> **STORED RECORDS**
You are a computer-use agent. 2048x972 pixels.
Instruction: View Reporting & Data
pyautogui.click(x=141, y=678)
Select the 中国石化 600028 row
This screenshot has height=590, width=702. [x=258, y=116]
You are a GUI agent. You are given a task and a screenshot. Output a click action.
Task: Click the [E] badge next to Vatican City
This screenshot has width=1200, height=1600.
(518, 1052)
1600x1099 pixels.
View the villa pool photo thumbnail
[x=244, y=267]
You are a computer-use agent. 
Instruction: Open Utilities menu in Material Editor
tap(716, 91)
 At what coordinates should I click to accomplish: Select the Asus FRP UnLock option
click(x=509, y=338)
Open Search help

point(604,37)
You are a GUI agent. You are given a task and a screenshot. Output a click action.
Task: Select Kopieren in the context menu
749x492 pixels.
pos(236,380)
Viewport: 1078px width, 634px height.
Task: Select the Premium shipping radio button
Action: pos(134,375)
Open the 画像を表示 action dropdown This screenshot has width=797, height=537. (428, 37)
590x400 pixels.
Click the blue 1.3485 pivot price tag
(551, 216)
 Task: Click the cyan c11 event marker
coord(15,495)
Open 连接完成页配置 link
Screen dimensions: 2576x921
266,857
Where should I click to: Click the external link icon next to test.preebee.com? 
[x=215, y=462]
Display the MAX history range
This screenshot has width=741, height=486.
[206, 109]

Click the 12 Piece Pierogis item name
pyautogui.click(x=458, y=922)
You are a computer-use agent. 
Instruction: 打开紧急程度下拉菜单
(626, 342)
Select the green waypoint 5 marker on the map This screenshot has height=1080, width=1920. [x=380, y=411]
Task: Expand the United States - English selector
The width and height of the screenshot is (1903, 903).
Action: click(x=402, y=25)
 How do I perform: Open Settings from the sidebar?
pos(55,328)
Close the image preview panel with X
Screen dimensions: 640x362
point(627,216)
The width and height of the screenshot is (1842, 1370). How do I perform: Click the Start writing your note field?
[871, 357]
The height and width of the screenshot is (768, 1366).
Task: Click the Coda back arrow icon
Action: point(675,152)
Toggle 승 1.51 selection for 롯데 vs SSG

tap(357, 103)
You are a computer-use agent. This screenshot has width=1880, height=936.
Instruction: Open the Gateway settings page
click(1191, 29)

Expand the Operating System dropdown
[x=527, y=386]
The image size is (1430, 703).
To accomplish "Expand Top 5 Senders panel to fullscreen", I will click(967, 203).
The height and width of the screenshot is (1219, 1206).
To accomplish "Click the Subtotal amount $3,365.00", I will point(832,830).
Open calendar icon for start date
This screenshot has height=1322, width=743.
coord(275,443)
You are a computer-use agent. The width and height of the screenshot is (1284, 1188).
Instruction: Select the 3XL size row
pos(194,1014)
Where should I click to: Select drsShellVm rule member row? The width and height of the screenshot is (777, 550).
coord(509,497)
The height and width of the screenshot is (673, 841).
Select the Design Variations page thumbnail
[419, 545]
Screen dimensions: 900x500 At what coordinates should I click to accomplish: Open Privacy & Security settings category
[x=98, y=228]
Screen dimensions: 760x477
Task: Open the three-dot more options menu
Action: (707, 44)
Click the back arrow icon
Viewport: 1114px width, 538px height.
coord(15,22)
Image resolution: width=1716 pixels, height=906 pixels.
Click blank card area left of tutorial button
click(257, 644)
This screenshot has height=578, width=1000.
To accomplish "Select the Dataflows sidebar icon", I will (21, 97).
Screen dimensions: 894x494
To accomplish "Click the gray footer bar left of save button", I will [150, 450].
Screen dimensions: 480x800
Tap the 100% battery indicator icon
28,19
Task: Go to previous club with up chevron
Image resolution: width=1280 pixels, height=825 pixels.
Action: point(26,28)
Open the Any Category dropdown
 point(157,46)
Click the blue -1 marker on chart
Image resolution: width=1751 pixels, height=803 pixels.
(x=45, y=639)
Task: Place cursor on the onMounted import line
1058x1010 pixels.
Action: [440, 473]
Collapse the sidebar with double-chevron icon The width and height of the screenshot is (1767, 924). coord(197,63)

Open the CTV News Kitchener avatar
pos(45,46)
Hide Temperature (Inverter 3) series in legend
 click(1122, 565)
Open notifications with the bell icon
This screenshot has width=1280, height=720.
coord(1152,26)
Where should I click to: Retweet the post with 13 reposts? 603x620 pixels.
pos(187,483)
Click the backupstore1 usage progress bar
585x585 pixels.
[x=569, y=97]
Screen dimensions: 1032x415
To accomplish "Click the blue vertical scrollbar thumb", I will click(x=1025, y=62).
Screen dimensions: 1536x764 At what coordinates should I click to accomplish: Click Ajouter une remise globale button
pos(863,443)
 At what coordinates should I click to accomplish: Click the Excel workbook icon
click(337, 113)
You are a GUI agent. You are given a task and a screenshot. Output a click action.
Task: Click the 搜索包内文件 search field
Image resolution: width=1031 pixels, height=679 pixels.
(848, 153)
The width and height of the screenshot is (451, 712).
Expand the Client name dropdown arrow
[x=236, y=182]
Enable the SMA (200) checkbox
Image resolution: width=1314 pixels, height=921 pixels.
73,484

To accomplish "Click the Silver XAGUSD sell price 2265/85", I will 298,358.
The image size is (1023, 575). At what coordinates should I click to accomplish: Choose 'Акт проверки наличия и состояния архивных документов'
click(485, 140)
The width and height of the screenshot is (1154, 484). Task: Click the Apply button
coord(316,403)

> **WHAT THE TASK REQUIRES**
Copy out the listing above, changing each "GUI agent" to "screen assistant" and keeping every other part the same.

> **SOLUTION FOR THIS EXERCISE**
You are a computer-use agent. 2048x972 pixels.
Instruction: View Reporting & Data
pyautogui.click(x=141, y=678)
Select the 中国石化 600028 row
This screenshot has height=590, width=702. [x=258, y=116]
You are a screen assistant. You are given a task and a screenshot. Output a click action.
Task: Click the [E] badge next to Vatican City
This screenshot has width=1200, height=1600.
(518, 1052)
1600x1099 pixels.
View the villa pool photo thumbnail
[x=244, y=267]
You are a computer-use agent. 
Instruction: Open Utilities menu in Material Editor
tap(716, 91)
 At what coordinates should I click to accomplish: Select the Asus FRP UnLock option
click(x=509, y=338)
Open Search help

point(604,37)
You are a screen assistant. You are given a task and a screenshot. Output a click action.
Task: Select Kopieren in the context menu
749x492 pixels.
pos(236,380)
Viewport: 1078px width, 634px height.
Task: Select the Premium shipping radio button
Action: pos(134,375)
Open the 画像を表示 action dropdown This screenshot has width=797, height=537. (428, 37)
590x400 pixels.
Click the blue 1.3485 pivot price tag
(551, 216)
 Task: Click the cyan c11 event marker
coord(15,495)
Open 连接完成页配置 link
Screen dimensions: 2576x921
266,857
Where should I click to: Click the external link icon next to test.preebee.com? 
[x=215, y=462]
Display the MAX history range
This screenshot has width=741, height=486.
[206, 109]

Click the 12 Piece Pierogis item name
pyautogui.click(x=458, y=922)
You are a computer-use agent. 
Instruction: 打开紧急程度下拉菜单
(626, 342)
Select the green waypoint 5 marker on the map This screenshot has height=1080, width=1920. [x=380, y=411]
Task: Expand the United States - English selector
The width and height of the screenshot is (1903, 903).
Action: click(x=402, y=25)
 How do I perform: Open Settings from the sidebar?
pos(55,328)
Close the image preview panel with X
Screen dimensions: 640x362
point(627,216)
The width and height of the screenshot is (1842, 1370). How do I perform: Click the Start writing your note field?
[871, 357]
The height and width of the screenshot is (768, 1366).
Task: Click the Coda back arrow icon
Action: point(675,152)
Toggle 승 1.51 selection for 롯데 vs SSG

tap(357, 103)
You are a computer-use agent. This screenshot has width=1880, height=936.
Instruction: Open the Gateway settings page
click(1191, 29)

Expand the Operating System dropdown
[x=527, y=386]
The image size is (1430, 703).
To accomplish "Expand Top 5 Senders panel to fullscreen", I will click(967, 203).
The height and width of the screenshot is (1219, 1206).
To accomplish "Click the Subtotal amount $3,365.00", I will point(832,830).
Open calendar icon for start date
This screenshot has height=1322, width=743.
coord(275,443)
You are a computer-use agent. The width and height of the screenshot is (1284, 1188).
Instruction: Select the 3XL size row
pos(194,1014)
Where should I click to: Select drsShellVm rule member row? The width and height of the screenshot is (777, 550).
coord(509,497)
The height and width of the screenshot is (673, 841).
Select the Design Variations page thumbnail
[419, 545]
Screen dimensions: 900x500 At what coordinates should I click to accomplish: Open Privacy & Security settings category
[x=98, y=228]
Screen dimensions: 760x477
Task: Open the three-dot more options menu
Action: (707, 44)
Click the back arrow icon
Viewport: 1114px width, 538px height.
coord(15,22)
Image resolution: width=1716 pixels, height=906 pixels.
Click blank card area left of tutorial button
click(257, 644)
This screenshot has height=578, width=1000.
To accomplish "Select the Dataflows sidebar icon", I will (21, 97).
Screen dimensions: 894x494
To accomplish "Click the gray footer bar left of save button", I will [150, 450].
Screen dimensions: 480x800
Tap the 100% battery indicator icon
28,19
Task: Go to previous club with up chevron
Image resolution: width=1280 pixels, height=825 pixels.
Action: point(26,28)
Open the Any Category dropdown
 point(157,46)
Click the blue -1 marker on chart
Image resolution: width=1751 pixels, height=803 pixels.
(x=45, y=639)
Task: Place cursor on the onMounted import line
1058x1010 pixels.
Action: [440, 473]
Collapse the sidebar with double-chevron icon The width and height of the screenshot is (1767, 924). coord(197,63)

Open the CTV News Kitchener avatar
pos(45,46)
Hide Temperature (Inverter 3) series in legend
 click(1122, 565)
Open notifications with the bell icon
This screenshot has width=1280, height=720.
coord(1152,26)
Where should I click to: Retweet the post with 13 reposts? 603x620 pixels.
pos(187,483)
Click the backupstore1 usage progress bar
585x585 pixels.
[x=569, y=97]
Screen dimensions: 1032x415
To accomplish "Click the blue vertical scrollbar thumb", I will click(x=1025, y=62).
Screen dimensions: 1536x764 At what coordinates should I click to accomplish: Click Ajouter une remise globale button
pos(863,443)
 At what coordinates should I click to accomplish: Click the Excel workbook icon
click(337, 113)
You are a screen assistant. You are given a task and a screenshot. Output a click action.
Task: Click the 搜索包内文件 search field
Image resolution: width=1031 pixels, height=679 pixels.
(848, 153)
The width and height of the screenshot is (451, 712).
Expand the Client name dropdown arrow
[x=236, y=182]
Enable the SMA (200) checkbox
Image resolution: width=1314 pixels, height=921 pixels.
73,484

To accomplish "Click the Silver XAGUSD sell price 2265/85", I will 298,358.
The image size is (1023, 575). At what coordinates should I click to accomplish: Choose 'Акт проверки наличия и состояния архивных документов'
click(485, 140)
The width and height of the screenshot is (1154, 484). Task: Click the Apply button
coord(316,403)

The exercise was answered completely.